1. Install the Scriptures
2. Use social media to proclaim the gospel
3. Personal interaction is more important than digital communication.
4. The number of "friends" you have does not determine your value.
5. Assume that EVERYTHING YOU DO ONLINE CAN BE TRACED BACK TO YOU."Shouted upon the house tops"
6. Electronics and the Internet are like electricity, very very cool, but deadly when abused.
7. Visit LDS.org and "like it".
8. The Lord has provided these tools for this generation. Consider why that might be.
9. If you have run into problems with these thing talk to your parents or the Bishop NOW.
10. Seek the Spirit to guide you in ALL things. Including when, where, and how to use the tools/toys of the day.

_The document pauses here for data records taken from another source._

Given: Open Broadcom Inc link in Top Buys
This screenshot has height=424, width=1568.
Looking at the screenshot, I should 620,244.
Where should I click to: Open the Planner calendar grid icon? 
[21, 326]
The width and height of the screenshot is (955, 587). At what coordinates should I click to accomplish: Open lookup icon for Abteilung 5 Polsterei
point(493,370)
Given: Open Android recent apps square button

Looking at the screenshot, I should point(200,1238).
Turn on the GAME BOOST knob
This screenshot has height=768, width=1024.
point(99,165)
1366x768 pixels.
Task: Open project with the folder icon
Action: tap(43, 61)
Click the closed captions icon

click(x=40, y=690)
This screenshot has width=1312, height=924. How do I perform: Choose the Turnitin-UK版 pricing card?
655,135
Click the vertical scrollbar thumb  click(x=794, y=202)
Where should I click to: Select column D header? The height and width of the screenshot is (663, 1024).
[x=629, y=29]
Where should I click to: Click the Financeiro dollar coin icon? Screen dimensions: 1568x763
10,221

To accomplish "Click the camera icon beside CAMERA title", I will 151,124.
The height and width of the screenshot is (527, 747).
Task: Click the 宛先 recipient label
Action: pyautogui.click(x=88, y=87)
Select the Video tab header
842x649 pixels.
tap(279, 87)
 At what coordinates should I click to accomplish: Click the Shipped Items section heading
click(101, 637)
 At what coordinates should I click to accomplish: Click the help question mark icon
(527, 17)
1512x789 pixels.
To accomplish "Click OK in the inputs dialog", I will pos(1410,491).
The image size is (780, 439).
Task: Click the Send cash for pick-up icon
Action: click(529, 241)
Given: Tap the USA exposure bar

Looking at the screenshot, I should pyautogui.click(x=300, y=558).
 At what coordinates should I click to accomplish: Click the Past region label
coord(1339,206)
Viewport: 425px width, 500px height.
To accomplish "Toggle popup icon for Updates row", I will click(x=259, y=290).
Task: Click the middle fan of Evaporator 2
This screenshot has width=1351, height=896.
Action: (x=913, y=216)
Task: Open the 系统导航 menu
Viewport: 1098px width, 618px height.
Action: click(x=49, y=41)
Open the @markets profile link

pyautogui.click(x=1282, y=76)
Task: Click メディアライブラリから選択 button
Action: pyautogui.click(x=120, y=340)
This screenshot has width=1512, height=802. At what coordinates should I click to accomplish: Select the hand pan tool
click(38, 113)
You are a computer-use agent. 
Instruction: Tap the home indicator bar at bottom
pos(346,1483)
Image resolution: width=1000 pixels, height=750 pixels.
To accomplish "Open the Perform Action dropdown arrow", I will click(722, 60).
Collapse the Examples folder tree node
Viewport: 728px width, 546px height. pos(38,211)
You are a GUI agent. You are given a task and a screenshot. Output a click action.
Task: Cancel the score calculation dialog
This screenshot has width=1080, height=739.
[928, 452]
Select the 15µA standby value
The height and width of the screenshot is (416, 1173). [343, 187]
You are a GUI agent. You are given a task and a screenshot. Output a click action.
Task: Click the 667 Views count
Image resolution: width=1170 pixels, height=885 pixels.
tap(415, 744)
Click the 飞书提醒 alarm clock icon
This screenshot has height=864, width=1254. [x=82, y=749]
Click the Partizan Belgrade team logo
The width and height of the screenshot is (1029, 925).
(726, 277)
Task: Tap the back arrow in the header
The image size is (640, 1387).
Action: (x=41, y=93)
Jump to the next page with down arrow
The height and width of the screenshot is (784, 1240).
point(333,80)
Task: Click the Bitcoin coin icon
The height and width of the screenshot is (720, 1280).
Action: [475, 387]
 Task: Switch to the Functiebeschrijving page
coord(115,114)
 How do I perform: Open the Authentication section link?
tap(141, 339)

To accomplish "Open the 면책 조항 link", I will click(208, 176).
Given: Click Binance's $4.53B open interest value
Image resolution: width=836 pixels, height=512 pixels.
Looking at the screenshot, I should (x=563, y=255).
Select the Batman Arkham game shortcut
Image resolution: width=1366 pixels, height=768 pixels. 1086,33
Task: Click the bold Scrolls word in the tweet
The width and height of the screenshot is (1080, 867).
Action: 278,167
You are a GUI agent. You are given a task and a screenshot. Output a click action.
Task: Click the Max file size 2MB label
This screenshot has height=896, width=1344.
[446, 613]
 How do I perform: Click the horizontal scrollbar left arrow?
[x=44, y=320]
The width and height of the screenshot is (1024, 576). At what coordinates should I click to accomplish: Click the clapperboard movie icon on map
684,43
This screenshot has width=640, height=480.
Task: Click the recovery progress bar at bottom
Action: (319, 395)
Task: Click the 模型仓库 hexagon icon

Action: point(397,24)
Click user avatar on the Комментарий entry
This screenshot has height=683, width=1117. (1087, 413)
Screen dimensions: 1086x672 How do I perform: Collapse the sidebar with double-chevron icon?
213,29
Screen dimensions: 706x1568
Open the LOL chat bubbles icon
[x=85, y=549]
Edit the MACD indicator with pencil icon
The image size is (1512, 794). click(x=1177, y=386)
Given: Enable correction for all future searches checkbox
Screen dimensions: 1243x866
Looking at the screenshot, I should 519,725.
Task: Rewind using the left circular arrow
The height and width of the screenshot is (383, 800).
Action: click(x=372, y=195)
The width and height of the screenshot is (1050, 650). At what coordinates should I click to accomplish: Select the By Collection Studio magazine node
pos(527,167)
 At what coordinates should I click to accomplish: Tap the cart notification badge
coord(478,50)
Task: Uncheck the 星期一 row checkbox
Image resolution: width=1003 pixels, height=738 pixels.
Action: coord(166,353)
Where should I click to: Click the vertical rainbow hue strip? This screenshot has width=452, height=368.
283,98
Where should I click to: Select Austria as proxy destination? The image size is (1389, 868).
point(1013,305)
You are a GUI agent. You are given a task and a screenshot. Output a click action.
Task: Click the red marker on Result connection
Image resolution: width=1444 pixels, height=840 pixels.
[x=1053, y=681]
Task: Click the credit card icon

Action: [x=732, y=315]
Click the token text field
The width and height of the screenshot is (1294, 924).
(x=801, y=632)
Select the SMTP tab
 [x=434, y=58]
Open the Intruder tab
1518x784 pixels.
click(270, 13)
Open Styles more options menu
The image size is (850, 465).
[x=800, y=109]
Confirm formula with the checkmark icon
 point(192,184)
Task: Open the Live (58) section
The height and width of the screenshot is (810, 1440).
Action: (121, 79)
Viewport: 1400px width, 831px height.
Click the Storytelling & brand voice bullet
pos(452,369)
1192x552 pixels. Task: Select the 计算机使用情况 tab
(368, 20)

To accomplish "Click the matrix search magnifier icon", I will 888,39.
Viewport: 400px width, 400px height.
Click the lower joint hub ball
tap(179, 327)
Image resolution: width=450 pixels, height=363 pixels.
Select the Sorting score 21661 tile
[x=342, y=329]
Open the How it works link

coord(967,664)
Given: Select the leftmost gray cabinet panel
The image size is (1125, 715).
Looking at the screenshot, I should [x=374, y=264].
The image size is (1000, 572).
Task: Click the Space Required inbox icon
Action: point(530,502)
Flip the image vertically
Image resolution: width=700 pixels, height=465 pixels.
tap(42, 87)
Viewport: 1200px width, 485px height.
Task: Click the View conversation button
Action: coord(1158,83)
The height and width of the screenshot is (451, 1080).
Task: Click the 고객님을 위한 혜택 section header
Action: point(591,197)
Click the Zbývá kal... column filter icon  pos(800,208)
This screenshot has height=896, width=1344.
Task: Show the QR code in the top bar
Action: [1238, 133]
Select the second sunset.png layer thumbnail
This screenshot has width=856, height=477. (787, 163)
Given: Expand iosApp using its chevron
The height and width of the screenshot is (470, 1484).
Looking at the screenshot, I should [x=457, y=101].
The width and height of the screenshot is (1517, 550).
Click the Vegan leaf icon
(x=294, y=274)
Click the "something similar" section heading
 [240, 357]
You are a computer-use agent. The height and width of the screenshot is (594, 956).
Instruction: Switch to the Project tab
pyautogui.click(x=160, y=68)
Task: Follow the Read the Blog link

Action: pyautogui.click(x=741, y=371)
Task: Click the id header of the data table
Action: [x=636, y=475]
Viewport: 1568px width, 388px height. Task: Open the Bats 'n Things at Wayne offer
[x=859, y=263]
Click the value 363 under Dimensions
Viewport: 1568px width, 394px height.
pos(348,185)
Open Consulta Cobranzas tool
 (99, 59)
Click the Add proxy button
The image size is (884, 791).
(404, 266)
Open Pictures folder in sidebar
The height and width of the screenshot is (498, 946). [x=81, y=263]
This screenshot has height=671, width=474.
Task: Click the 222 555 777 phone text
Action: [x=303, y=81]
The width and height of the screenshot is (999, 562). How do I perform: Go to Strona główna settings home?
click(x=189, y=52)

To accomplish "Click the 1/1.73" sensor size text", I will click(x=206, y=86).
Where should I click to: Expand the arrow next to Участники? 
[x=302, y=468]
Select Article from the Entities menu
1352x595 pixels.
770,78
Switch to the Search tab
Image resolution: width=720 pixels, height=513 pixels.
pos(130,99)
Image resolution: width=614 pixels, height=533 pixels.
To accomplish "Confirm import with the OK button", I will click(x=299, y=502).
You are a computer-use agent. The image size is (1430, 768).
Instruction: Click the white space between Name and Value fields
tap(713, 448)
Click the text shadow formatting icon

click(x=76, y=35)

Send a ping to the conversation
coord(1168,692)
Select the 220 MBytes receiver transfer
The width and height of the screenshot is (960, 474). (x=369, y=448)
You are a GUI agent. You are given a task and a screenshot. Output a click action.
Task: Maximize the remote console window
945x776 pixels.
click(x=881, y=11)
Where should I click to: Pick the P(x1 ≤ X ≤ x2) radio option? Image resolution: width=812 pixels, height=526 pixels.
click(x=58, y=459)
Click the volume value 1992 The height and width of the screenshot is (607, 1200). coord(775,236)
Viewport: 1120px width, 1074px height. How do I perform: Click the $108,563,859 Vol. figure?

1. Don't provide specific details:
Address, Phone #
Dates, times your family is going on vacation
2. Don't respond (email) or accept (facebook) people you don't know
3. Don't meet someone you met online alone
(take someone with you, they may not be who (age, gender) you think they are)
4. Block inappropriate material (don't look at it)
5. Karma is important to remember (what comes around goes around)
If you bash someone electronically, expect it to happen to you
6. Use twitter, to update the right choices you are making
Ie, at the temple doing Baptisms!
7. Use facebook to lift each other up (send thank you's)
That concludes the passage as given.